А после заливался смехом.
Что же касается романтического и доблестного героя, Франческо Сфорца, отец, в достаточной мере обладавший здравым смыслом, предпочитал помалкивать, пока тот сражался на стороне нашего врага, герцога, но, как только все мы сплотились против Милана, отец принялся расхваливать и самого Франческо – этого отчаянного выходца из низов, и его героического отца-крестьянина.
В давние времена по всей Италии разбойничал отчаянный пират и головорез по имени сэр Джон Хоквуд, натравливавший своих наемников на кого угодно, в том числе и на флорентийцев.
Однако впоследствии он присягнул на верность Флоренции и даже стал ее гражданином, оставаясь преданным ей до конца своих дней. А когда сэр Джон удалился в мир иной, жители города воздвигли ему великолепный монумент в кафедральном соборе! Ах, вот это были времена!
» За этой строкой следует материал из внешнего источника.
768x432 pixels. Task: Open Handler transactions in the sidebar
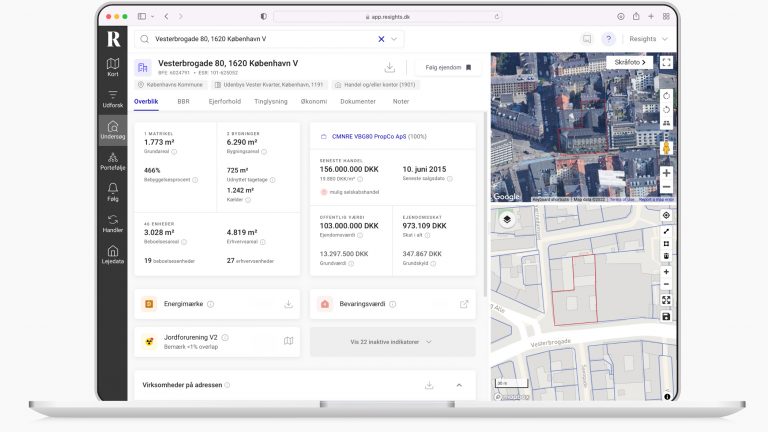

Мне кажется, что судьбу солдата в ту эпоху можно считать по-настоящему прекрасной, ибо он имел возможность выбирать, на чьей стороне сражаться, и сам решал, когда стоит уйти со службы и стоит ли это делать вообще.
Но не менее славно было посвящать свое время чтению поэтических произведений или созерцанию картин и жить в полном довольствии и безопасности за стенами родового замка или бродить по людным улицам процветающих городов. Если человек имел хоть какое-нибудь образование, он мог сам выбрать занятие по душе.
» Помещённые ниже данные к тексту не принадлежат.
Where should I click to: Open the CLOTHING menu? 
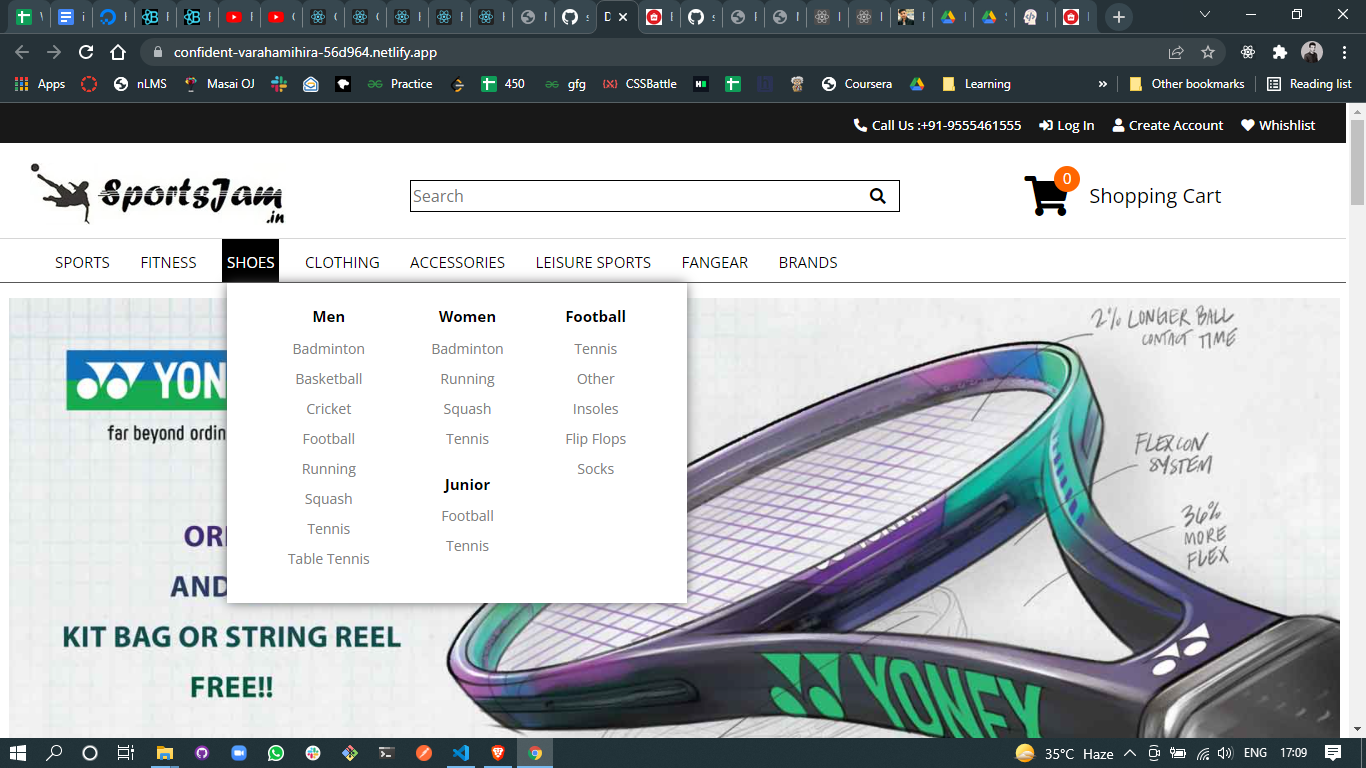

Тем не менее следовало быть очень осторожным. Богатые землевладельцы, вроде моего отца, во времена таких войн доходили до полного разорения. Их горные владения, где людям жилось так привольно, захватывали и разрушали до основания многочисленные враги. А порой случалось и так, что правитель, считавший себя вправе оставаться в стороне от всех превратностей военного времени, оказывается, наносил тем самым ущерб Флоренции… И тут же в его владения с лязгом и грохотом вторгались наемники и начинали громить все подряд.